## Your objective:
Please copy the records word for word, starting at the line containing "Describe the element at coordinates (83, 277)" and ending at the line containing "coordinates (1172, 920).", with both of those lines included and nothing else.
━━ Record set ━━
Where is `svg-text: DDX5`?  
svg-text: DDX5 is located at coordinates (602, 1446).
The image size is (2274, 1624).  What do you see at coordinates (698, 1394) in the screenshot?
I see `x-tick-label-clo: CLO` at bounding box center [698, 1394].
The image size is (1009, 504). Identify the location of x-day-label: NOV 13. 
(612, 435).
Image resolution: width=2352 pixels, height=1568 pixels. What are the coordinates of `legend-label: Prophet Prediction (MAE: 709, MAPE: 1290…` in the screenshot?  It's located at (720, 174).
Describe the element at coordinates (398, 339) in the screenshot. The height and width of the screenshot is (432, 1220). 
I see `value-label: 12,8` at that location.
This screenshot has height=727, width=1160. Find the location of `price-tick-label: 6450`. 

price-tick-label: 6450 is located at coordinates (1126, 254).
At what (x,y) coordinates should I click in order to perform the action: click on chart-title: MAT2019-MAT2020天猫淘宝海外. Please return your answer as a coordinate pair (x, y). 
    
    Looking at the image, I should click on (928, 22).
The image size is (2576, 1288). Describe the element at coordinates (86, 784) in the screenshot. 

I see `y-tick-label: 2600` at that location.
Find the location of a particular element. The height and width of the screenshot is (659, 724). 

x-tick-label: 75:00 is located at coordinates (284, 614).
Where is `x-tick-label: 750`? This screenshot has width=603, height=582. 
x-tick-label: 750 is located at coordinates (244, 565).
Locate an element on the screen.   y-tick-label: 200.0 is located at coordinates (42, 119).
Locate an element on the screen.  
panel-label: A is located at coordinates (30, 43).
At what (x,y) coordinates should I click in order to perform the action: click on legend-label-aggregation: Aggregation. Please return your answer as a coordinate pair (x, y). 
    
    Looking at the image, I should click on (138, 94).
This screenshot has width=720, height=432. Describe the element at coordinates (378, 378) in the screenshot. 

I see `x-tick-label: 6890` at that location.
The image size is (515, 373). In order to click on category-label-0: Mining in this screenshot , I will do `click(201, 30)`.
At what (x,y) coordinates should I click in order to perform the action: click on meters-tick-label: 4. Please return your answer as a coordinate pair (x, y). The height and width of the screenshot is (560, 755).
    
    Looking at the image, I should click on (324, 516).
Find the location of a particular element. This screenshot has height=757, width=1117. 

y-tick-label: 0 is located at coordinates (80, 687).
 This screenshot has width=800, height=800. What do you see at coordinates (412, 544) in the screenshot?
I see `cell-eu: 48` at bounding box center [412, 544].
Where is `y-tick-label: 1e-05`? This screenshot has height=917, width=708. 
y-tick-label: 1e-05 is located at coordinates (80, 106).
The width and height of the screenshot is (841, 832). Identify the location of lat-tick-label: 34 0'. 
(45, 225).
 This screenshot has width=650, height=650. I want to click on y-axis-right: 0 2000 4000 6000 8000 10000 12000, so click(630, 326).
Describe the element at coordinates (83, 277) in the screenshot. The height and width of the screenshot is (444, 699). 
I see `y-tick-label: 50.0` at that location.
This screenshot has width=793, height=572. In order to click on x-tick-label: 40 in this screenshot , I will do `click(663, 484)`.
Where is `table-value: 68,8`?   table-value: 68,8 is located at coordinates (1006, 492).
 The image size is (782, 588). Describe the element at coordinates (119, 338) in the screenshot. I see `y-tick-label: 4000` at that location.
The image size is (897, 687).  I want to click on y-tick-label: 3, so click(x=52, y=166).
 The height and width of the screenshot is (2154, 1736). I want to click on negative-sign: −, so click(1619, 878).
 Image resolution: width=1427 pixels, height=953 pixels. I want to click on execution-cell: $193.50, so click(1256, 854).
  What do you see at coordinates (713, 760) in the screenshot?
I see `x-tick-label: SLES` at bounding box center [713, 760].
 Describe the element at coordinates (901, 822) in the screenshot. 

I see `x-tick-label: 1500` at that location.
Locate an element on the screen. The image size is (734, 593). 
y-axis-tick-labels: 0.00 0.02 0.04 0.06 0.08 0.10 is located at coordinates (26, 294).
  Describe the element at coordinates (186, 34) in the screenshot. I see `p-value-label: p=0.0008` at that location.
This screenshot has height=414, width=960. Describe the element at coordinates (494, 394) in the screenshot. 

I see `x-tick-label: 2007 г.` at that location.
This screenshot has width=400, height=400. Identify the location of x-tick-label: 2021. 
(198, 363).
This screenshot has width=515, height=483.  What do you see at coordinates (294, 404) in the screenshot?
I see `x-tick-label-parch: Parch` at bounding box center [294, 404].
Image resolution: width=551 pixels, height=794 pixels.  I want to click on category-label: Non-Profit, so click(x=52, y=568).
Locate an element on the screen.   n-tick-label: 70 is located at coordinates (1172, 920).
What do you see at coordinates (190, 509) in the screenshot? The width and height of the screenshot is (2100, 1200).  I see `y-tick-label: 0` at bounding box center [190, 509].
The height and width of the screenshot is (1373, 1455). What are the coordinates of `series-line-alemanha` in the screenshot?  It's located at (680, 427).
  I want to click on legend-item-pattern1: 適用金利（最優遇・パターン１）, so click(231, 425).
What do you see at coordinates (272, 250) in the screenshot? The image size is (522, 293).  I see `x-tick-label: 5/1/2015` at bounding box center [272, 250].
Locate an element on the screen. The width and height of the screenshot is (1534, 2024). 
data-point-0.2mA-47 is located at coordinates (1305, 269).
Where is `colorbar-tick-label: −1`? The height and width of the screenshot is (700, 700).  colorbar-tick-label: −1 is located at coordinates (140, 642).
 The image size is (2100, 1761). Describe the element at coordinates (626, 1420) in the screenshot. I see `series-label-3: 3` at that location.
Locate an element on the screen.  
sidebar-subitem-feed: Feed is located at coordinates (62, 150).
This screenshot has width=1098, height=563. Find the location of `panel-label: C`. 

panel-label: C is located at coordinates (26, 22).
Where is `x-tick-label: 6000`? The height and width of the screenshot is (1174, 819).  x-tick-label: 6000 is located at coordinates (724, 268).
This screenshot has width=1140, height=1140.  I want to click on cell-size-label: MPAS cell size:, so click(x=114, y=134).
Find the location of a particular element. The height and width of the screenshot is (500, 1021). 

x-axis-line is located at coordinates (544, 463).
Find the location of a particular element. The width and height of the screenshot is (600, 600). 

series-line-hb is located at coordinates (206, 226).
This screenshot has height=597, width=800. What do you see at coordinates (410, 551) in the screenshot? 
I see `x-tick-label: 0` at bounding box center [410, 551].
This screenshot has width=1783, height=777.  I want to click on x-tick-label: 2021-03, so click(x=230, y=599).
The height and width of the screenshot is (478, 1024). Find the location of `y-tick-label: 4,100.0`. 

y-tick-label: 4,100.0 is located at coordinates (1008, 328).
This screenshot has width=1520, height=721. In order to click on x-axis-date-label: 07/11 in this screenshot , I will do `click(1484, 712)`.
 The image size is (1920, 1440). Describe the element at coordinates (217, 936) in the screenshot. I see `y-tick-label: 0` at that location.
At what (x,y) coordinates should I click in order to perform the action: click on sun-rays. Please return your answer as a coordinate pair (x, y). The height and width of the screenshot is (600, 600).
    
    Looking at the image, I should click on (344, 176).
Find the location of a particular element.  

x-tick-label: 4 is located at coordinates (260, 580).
━━━
## Response area:
Describe the element at coordinates (83, 277) in the screenshot. The height and width of the screenshot is (444, 699). 
I see `y-tick-label: 50.0` at that location.
This screenshot has width=793, height=572. In order to click on x-tick-label: 40 in this screenshot , I will do `click(663, 484)`.
Where is `table-value: 68,8`?   table-value: 68,8 is located at coordinates (1006, 492).
 The image size is (782, 588). Describe the element at coordinates (119, 338) in the screenshot. I see `y-tick-label: 4000` at that location.
The image size is (897, 687).  I want to click on y-tick-label: 3, so click(x=52, y=166).
 The height and width of the screenshot is (2154, 1736). I want to click on negative-sign: −, so click(1619, 878).
 Image resolution: width=1427 pixels, height=953 pixels. I want to click on execution-cell: $193.50, so click(1256, 854).
  What do you see at coordinates (713, 760) in the screenshot?
I see `x-tick-label: SLES` at bounding box center [713, 760].
 Describe the element at coordinates (901, 822) in the screenshot. 

I see `x-tick-label: 1500` at that location.
Locate an element on the screen. The image size is (734, 593). 
y-axis-tick-labels: 0.00 0.02 0.04 0.06 0.08 0.10 is located at coordinates (26, 294).
  Describe the element at coordinates (186, 34) in the screenshot. I see `p-value-label: p=0.0008` at that location.
This screenshot has height=414, width=960. Describe the element at coordinates (494, 394) in the screenshot. 

I see `x-tick-label: 2007 г.` at that location.
This screenshot has width=400, height=400. Identify the location of x-tick-label: 2021. 
(198, 363).
This screenshot has width=515, height=483.  What do you see at coordinates (294, 404) in the screenshot?
I see `x-tick-label-parch: Parch` at bounding box center [294, 404].
Image resolution: width=551 pixels, height=794 pixels.  I want to click on category-label: Non-Profit, so click(x=52, y=568).
Locate an element on the screen.   n-tick-label: 70 is located at coordinates (1172, 920).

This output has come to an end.